Seçime son 46 gün kaldı.
Neredeyse bir yıl öncesinden insanlar gün saymaya başlamışken gündemin yoğunluğu ve yaşadığımız üzüntüler nedeniyle farkına bile varmadık sürecin.
Yaşanan deprem felaketinin ardından cumhurbaşkanı adaylarının seçim programları da kısıtlandı.
Bireysel yaşantılarımızda büründüğümüz matem havası siyasete de sıçradı.
Bu seçim diğer tüm seçimlerden tüm yönüyle farklı oluyor ve olacak.
Kalabalık mitingler, çevreyi rahatsız eden ve son derece gereksiz gördüğüm seçim otobüsleri yok.
Adayların mitinglerde karşılıklı münakaşası yok.
Seçmende mutsuzluk, bezmişlik, kararsızlık ve karamsarlık var.
Tarih kitaplarında yerini alacak ittifaklar, yarın Türkiye’de siyasetin seyrini değiştirecek çıkışlar var.

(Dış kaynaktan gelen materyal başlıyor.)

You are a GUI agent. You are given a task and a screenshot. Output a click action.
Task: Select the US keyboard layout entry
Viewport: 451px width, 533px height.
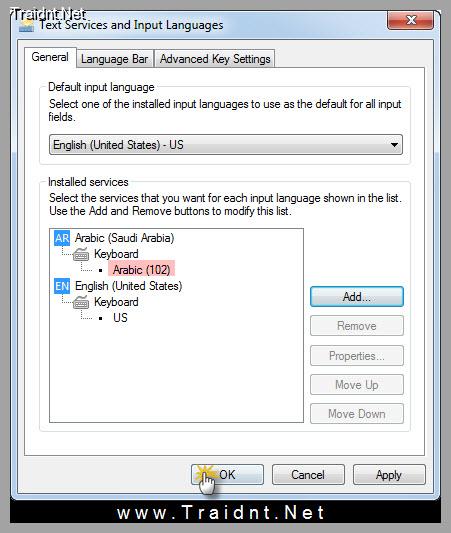(x=120, y=318)
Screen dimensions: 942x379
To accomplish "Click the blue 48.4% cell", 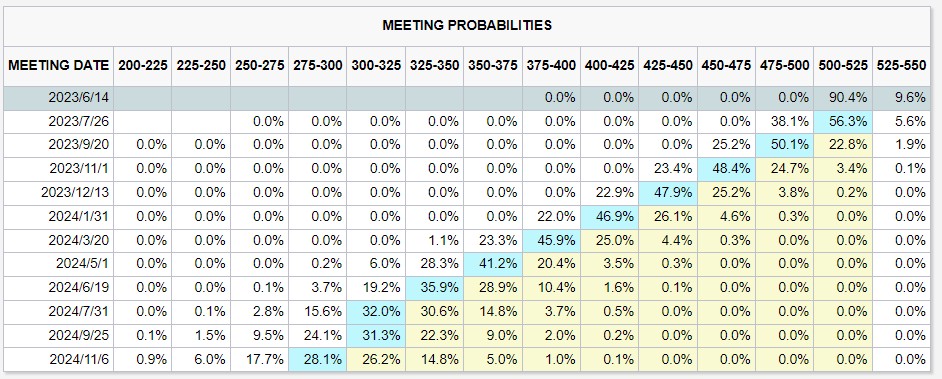I will point(725,169).
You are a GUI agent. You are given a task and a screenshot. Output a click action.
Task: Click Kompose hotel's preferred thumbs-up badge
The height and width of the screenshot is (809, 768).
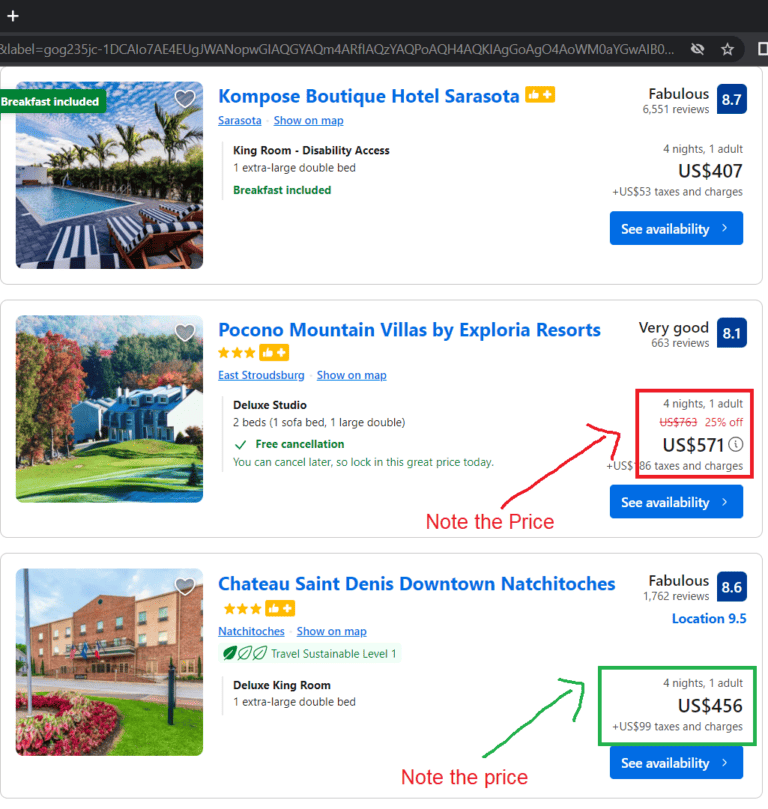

Partilerin çizgilerinden taviz vermesi var.
“Siyasette 24 saat çok uzun bir süredir” cümlesi bu sürekçe hem sık sık kullanıldı hem de gerçekleşti.
Karşılıklı olarak Cumhur İttifakı ve Millet İttifakı’nın bir araya geldiği partiler eleştiriliyor ve hatta tehdit olarak görülüyor.
Bir atasözü var bilirsiniz “köprüyü geçene kadar ayıya dayı demek” işte bu yolun sonu bu atasözüne de çıkabilir.
Verilen sözler, yapılan anlaşmalar unutulabilir.
Dediğim gibi bu seçim hem seçilenler hem seçmen yönünden hiçbir seçime benzemiyor…
Şu an için her şey tam bir kaos için de ilginçtir bir o kadar da sakin ilerliyor.
Tabi 46 gün çok uzun bir süre.
Ani sürprizlere kapılar hâlâ açık.
Gelecek günler bizlere ne getirecek yaşayıp göreceğiz.